[Start EXTRACTED DATA]

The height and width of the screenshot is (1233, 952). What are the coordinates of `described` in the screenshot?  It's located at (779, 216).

[End EXTRACTED DATA]
[Start EXTRACTED DATA]

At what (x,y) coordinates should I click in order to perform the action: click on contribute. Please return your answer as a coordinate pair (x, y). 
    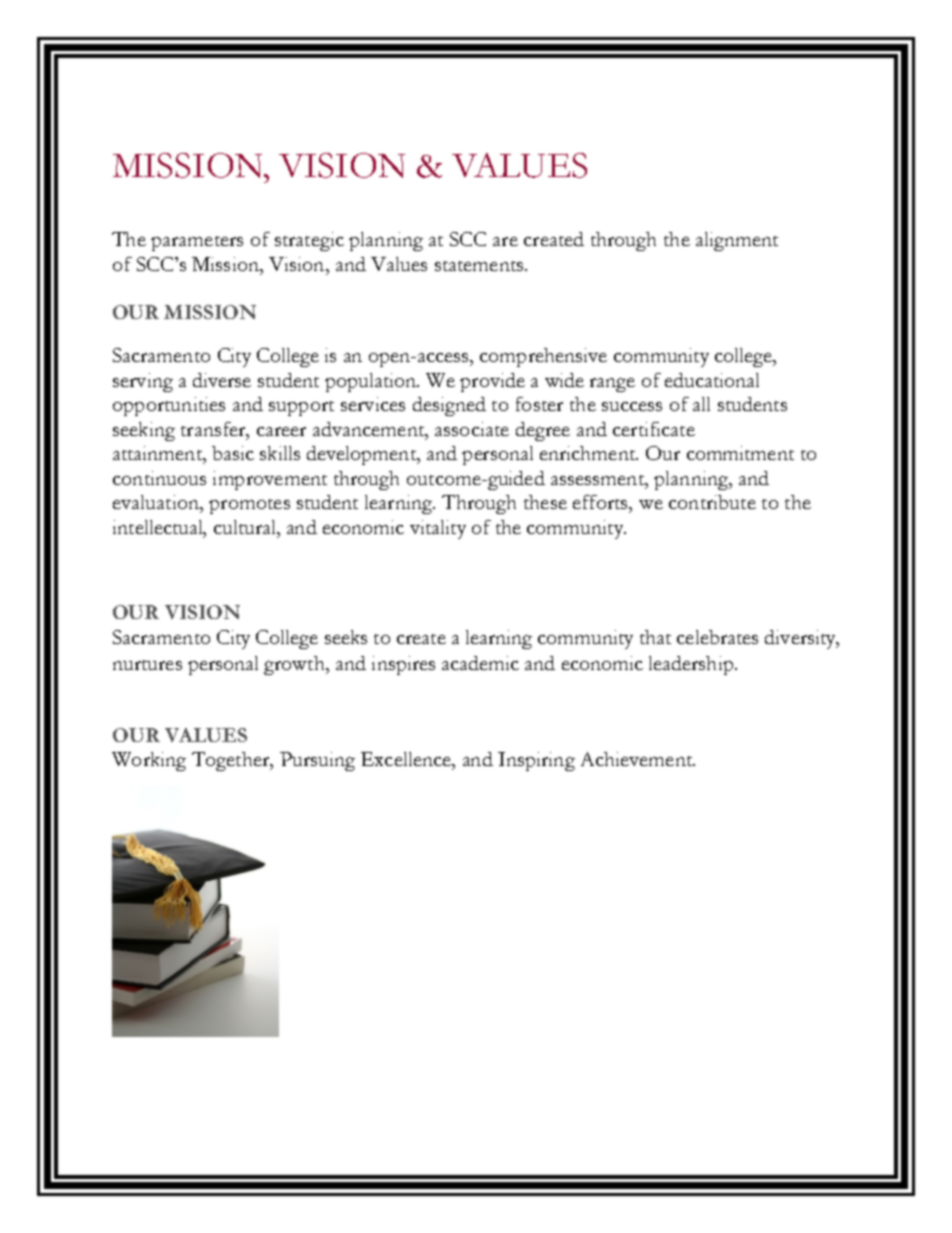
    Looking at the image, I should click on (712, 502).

[End EXTRACTED DATA]
[Start EXTRACTED DATA]

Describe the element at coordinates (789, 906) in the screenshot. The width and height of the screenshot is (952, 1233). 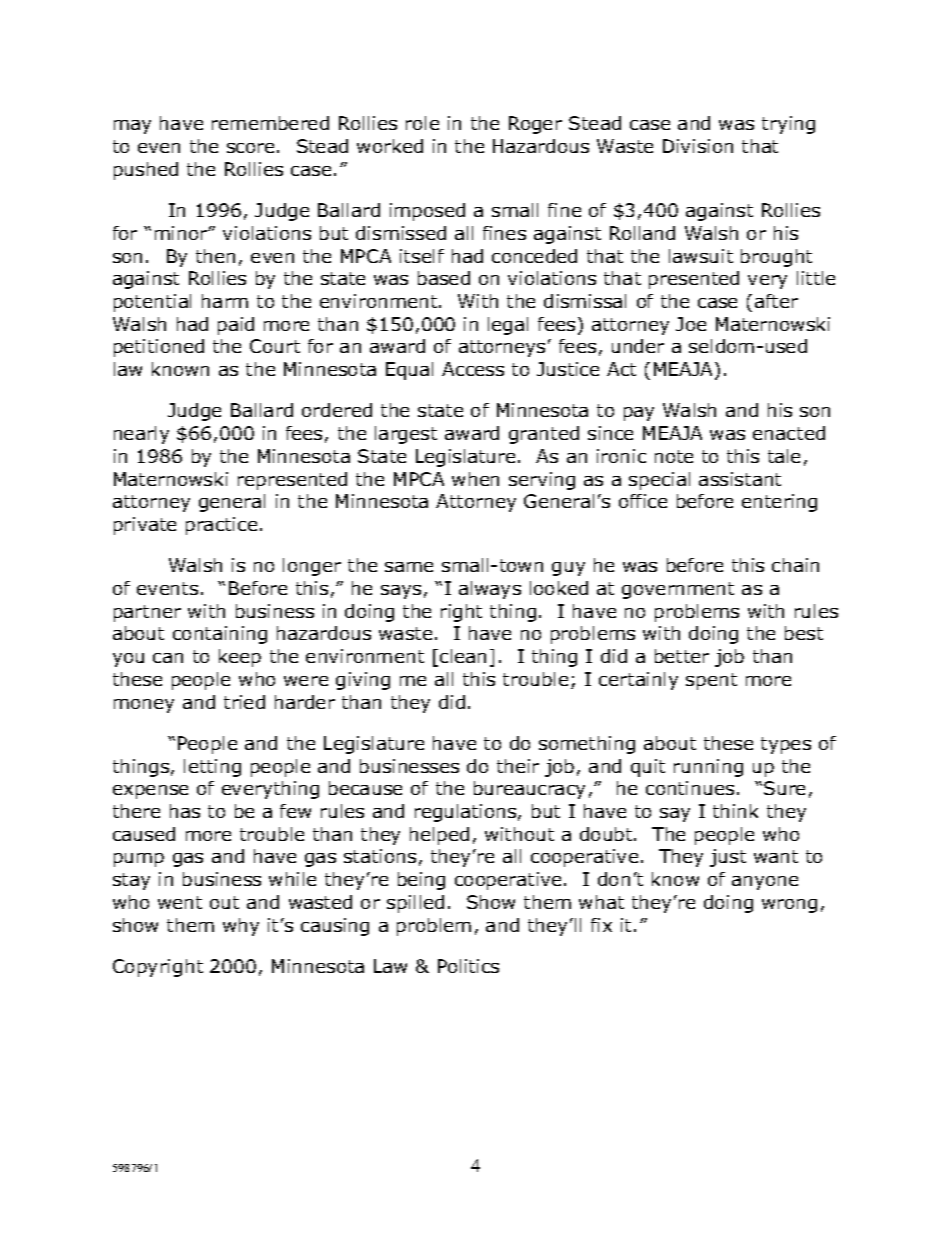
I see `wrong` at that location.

[End EXTRACTED DATA]

WHAT IS BEING ASKED ->
Reproduce the rows from the line containing "At what (x,y)" through the line containing "Looking at the", including both of those lines, and omit the pictures.

CORRECT ANSWER ->
At what (x,y) coordinates should I click in order to perform the action: click on contribute. Please return your answer as a coordinate pair (x, y). 
    Looking at the image, I should click on (712, 502).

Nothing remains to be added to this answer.